The port field: why it matters
The reconciler's first version hardcoded port 8080 everywhere — Service port, targetPort, and Ingress backend. This was fine for Go services but broke FastAPI (8000) and Next.js (3000). Rather than adding a PORT=8080 env var hack to every non-standard service, we added a port: field to the spec:
# In types.go
// +kubebuilder:default=8080
Port int32 `json:"port,omitempty"`
// In the reconciler — one helper, three callsites
func appPort(app *warblev1alpha1.WarbleApp) int32 {
if app.Spec.Port > 0 { return app.Spec.Port }
return 8080
}
The +kubebuilder:default=8080 marker sets the OpenAPI default in the CRD schema, so existing manifests that don't specify port: continue to work without change — fully backwards-compatible.
Reconciler architecture
The controller follows the standard kubebuilder pattern: fetch the CR, reconcile each owned resource via create-or-update, then update the status subresource with the current Deployment replica count.
- Idempotent: calling Reconcile twice has the same effect as calling it once.

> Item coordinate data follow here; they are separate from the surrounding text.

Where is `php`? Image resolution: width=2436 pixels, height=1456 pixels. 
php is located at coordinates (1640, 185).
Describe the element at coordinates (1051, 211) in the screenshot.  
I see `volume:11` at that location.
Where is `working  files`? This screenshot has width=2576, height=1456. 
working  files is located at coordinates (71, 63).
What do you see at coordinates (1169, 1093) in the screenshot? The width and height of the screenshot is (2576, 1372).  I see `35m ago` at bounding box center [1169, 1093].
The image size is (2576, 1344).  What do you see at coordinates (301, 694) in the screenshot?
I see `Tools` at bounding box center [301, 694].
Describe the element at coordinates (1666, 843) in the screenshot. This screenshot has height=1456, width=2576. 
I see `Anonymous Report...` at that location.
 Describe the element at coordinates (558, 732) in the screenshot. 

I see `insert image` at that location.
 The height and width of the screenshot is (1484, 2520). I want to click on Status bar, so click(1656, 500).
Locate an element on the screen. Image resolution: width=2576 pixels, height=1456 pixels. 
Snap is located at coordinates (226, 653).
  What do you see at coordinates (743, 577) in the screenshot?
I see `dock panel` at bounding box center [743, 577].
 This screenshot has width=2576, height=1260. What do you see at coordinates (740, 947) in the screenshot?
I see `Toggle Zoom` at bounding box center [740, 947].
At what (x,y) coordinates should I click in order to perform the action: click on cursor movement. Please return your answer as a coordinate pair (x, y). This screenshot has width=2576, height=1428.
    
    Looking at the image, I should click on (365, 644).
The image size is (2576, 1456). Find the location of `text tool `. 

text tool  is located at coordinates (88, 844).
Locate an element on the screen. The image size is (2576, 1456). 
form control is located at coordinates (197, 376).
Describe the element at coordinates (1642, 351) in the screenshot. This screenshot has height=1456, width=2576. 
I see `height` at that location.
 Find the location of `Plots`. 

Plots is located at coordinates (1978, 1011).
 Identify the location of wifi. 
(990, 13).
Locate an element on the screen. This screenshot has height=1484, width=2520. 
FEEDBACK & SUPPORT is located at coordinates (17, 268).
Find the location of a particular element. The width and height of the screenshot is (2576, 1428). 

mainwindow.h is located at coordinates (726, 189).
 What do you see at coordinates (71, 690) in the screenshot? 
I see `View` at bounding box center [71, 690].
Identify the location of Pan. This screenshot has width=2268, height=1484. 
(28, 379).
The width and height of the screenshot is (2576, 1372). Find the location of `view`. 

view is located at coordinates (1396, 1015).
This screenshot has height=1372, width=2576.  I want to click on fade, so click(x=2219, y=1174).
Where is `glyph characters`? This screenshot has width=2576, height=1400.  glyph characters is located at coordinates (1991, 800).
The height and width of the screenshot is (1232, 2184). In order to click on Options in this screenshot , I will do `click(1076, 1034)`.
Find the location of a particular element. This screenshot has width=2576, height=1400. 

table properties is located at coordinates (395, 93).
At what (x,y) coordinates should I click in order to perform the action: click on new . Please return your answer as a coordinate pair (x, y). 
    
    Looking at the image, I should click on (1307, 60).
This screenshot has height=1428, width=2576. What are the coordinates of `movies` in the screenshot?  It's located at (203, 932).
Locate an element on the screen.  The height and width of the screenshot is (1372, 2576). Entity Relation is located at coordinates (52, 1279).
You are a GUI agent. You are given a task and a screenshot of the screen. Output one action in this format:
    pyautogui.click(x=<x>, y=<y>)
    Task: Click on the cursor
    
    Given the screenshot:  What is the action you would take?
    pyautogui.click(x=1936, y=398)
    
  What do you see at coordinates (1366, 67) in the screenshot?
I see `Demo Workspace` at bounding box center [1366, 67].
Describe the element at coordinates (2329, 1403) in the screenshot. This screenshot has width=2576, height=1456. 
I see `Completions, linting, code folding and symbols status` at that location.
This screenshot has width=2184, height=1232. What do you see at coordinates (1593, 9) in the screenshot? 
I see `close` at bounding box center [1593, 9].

Safe to re-queue on any error.
- Ownership:
ctrl.SetControllerReferenceis called on every owned resource. Garbage collection is automatic. - Status: phases are derived purely from
Deployment.Status.AvailableReplicasvsSpec.Replicas— no custom state machine.
Extending the operator
The most common extensions teams add after using WarbleApp for a few weeks:
- HPA: add a
scalingblock that creates aHorizontalPodAutoscaler— min/max replicas, CPU or custom metric target. - ConfigMap: add a
configmap field that the reconciler projects as a volume mount. - PodMonitor: add a
metricsblock that creates a PrometheusPodMonitorfor the service.
Each is a small addition to types.go and a new reconcile* function in the controller. The kubebuilder scaffolding handles the rest.